The question is about recommended GPU performance testing/benchmarking tools if there are a few that people in the community are using and would recommend? The scope of the testing work is to check GPU performance in OpenStack VMs (both virtualized and passthrough).
All the help and pointers are very much appreciated!
Thanks, Ildikó
On Tue, Aug 31, 2021 at 5:10 PM Sylvain Bauza <sbauza@redhat.com> wrote:
On Tue, Aug 31, 2021 at 4:34 PM Ildiko Vancsa <ildiko.vancsa@gmail.com> wrote:
Hi,
As we are approaching the end of the holiday season I wanted to surface back my question about GPU performance testing. Does anyone have any hints to find the best tools to do some benchmarking with?
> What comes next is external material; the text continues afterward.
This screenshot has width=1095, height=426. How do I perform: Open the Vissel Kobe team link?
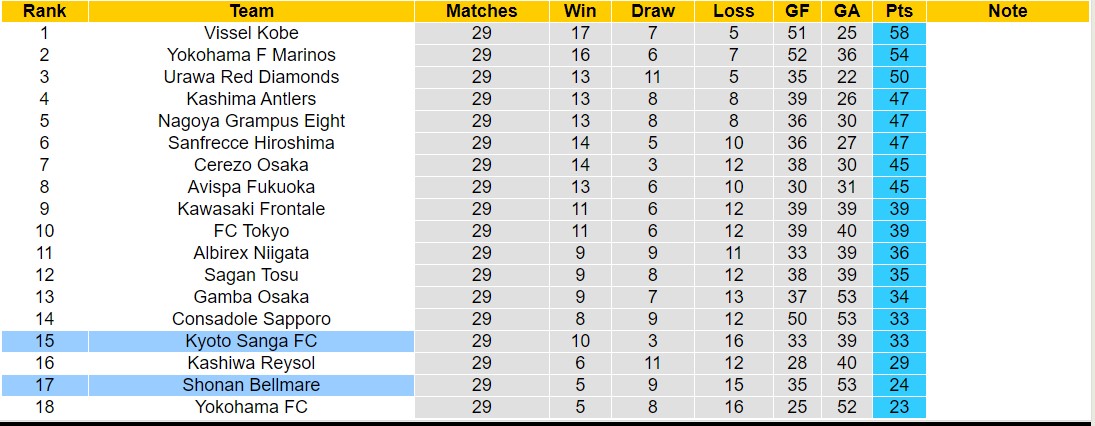click(x=251, y=33)
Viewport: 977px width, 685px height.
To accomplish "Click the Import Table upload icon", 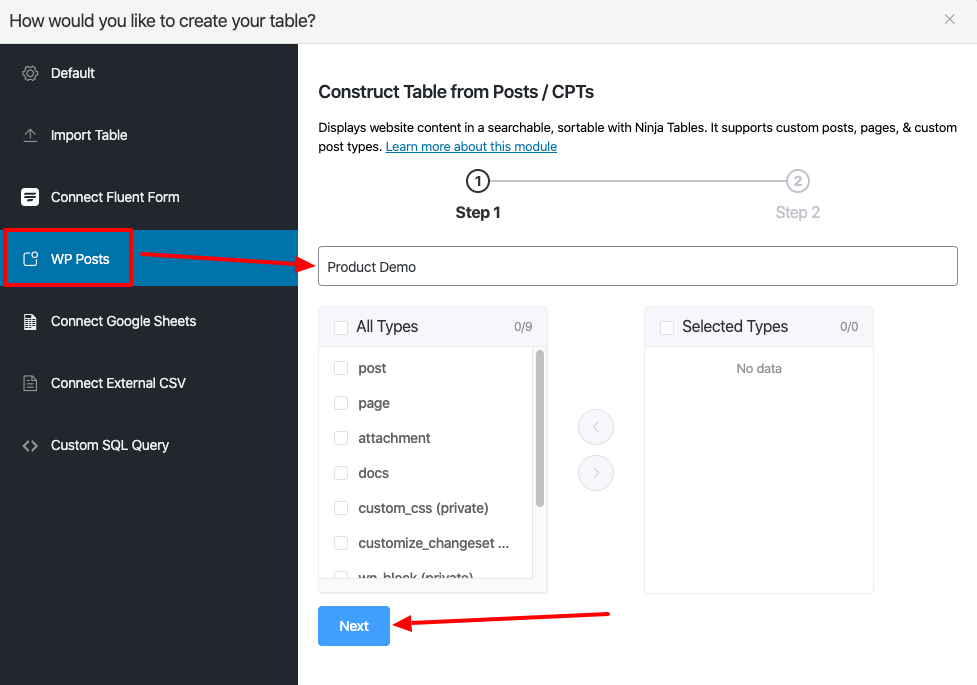I will pos(30,135).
You made the point, Ildiko, I was on a long-running time-off so I didn't had time to look at your question yet.
Good concern tho, I have no knowledge about this, but I can ping a few other folks to get you an answer.
Btw, I can understand this can be a frustrating by short answer, so I'll develop. Technically, benchmarking is a huge word : depending on your usecase, performance can very differ for the same card (take the general example of CPU-bound vs. IO-bound tasks and you get the idea for GPUs) For this reason, I'd recommend you to first consider the metrics you'd like to stress on and only then identify the tools than can sustain your needs. For a standard test which can be errorprone but still a bit interesting, I'd propose you to run a couple of tensorflow examples against different environments (one with baremetal GPU, one with passthrough, one with virtual GPUs on Nova directly, one with Cyborg). This would give you the idea of the performance penalities but I suspect those to be less than minor. For real benchmarking cases, I can't answer, hence my call to other folks. By the way, I know CERN invested a bit into HPC testing with GPUs, maybe someone from their team or someone from the related Scientific WG could provide more insights ? -Sylvain -Sylvain
Thanks,
Ildikó
On Aug 9, 2021, at 08:46, Ildiko Vancsa <ildiko.vancsa@gmail.com> wrote:
Hi,
I got a question about tools and practices to check GPU performance in an OpenStack environment that I need some help to answer.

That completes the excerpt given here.